◆ EXTRACT PROVIDED:

Ultrasensitive Assays for Tau and aSyn Aggregates in AD and PD

Can novel tests for measuring protein clumps help diagnose Alzheimer’s, Parkinson’s disease and other dementias?

Allison Kraus, Ph.D.
National Institute of Allergy and Infectious Diseases
Bethesda, MD - United States


Many brain disorders, including Alzheimer’s (AD) and Parkinson’s disease (PD), are characterized by abnormal proteins in the brain. These proteins accumulate into clumps that can damage brain cell health and function. The two major hallmarks of Alzheimer’s are beta-amyloid plaques and the abnormal form of the tau protein forming tau tangles. A different protein called the alpha-synuclein that misfolds and forms clumps in the brain, is a characteristic of Parkinson’s disease. Studies show that many individuals have brain changes associated with more than one type of these misfolded proteins such as plaques, Lewy bodies and tangles, thus making a definitive diagnosis more challenging. To enable future methods of diagnosing brain diseases, researchers are investigating optimal methods that could measure multiple types of protein levels in the brain.

◆ PROBLEMS AND TASKS:
1 > Answer these questions from the research summary:
(a) What institute is Allison Kraus affiliated with?
(b) What are the two major hallmarks of Alzheimer's?
(c) Which protein's misfolding and clumping is characteristic of Parkinson's disease?
2 > Rewrite the part of the research summary that opens with the words containing "Ultrasensitive Assays for" and closes with "and other dementias?", replacing "Ultrasensitive" with "Highly Sensitive".
3 > List the examples of misfolded proteins that the research summary gives after the words "such as".
The entries that come next are separate material with no connection to the research summary.

◆ DATASET EXTRACT:
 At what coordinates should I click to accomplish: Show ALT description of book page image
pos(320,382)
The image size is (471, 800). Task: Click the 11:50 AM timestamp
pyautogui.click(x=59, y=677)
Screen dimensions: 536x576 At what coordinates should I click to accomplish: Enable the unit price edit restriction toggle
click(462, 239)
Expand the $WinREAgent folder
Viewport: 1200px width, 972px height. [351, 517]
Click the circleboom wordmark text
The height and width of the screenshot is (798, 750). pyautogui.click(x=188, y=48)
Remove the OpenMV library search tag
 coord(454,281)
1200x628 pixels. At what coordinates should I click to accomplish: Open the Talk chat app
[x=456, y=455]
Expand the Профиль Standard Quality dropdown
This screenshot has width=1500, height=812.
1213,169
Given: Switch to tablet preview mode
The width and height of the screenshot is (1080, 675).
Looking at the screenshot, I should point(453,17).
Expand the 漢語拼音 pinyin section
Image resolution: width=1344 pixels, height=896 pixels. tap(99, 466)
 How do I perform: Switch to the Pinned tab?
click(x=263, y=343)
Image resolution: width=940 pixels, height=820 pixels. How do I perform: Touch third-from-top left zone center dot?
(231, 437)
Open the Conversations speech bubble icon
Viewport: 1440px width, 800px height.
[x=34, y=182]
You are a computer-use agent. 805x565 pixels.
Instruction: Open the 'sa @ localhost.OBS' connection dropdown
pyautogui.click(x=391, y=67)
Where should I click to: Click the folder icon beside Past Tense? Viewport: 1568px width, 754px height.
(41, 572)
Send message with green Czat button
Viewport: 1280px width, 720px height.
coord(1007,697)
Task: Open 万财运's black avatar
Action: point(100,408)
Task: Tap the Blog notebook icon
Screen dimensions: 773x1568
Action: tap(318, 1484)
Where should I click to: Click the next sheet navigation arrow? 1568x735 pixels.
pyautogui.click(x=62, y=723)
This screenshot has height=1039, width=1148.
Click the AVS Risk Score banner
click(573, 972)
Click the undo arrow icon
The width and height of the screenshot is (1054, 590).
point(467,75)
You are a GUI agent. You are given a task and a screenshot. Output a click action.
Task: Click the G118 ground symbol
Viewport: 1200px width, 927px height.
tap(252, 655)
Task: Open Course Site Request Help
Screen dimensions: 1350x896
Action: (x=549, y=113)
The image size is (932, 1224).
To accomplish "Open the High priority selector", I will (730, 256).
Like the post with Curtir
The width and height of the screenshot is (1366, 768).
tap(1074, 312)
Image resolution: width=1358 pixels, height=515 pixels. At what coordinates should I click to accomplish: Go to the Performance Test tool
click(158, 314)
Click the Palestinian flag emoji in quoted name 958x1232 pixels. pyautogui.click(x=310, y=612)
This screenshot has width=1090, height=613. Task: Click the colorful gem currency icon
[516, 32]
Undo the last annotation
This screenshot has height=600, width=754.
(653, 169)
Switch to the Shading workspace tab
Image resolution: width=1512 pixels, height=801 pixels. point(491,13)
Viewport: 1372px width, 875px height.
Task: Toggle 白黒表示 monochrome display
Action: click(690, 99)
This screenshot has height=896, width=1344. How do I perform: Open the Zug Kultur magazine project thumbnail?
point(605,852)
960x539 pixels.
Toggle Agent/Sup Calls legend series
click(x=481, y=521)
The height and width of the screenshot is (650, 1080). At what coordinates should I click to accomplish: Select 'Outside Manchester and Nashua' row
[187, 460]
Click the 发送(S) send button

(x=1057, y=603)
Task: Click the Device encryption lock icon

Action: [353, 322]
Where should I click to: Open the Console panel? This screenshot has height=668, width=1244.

◆ ANSWERS TO THE PROBLEMS:
1 >
(a) The National Institute of Allergy and Infectious Diseases.
(b) Beta-amyloid plaques and tau tangles formed by the abnormal form of the tau protein.
(c) Alpha-synuclein.

2 >
Highly Sensitive Assays for Tau and aSyn Aggregates in AD and PD

Can novel tests for measuring protein clumps help diagnose Alzheimer’s, Parkinson’s disease and other dementias?

3 > Plaques, Lewy bodies, tangles